TASK DESCRIPTION: If a line in the data holds "title", copy that line out in full.

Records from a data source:

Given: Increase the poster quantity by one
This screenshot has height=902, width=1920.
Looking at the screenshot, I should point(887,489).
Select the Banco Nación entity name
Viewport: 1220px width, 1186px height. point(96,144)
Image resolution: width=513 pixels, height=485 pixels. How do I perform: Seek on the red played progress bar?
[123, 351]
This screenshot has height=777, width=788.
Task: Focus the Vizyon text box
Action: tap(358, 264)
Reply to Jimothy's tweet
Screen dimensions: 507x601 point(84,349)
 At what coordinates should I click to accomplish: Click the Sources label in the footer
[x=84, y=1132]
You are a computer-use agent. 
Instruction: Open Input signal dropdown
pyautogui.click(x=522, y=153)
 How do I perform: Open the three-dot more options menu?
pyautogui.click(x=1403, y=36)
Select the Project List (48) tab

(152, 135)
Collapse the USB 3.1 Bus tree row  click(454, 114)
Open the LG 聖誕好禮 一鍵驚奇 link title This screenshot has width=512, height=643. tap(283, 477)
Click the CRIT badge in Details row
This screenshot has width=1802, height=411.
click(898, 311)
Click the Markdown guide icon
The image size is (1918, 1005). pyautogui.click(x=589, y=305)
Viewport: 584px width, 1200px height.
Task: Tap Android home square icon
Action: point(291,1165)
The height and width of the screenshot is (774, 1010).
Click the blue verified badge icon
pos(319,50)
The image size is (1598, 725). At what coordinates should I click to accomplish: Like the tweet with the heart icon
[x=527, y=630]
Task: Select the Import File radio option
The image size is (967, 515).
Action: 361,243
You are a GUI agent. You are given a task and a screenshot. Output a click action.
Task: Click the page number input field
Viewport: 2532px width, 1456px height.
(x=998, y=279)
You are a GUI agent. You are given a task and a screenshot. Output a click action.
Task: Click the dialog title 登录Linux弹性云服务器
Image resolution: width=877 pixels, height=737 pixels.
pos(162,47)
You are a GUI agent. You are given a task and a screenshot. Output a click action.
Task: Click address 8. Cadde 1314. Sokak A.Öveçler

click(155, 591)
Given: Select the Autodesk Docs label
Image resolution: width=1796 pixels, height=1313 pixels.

ANSWER SPACE:
Open the LG 聖誕好禮 一鍵驚奇 link title This screenshot has width=512, height=643. tap(283, 477)
Task: Click the dialog title 登录Linux弹性云服务器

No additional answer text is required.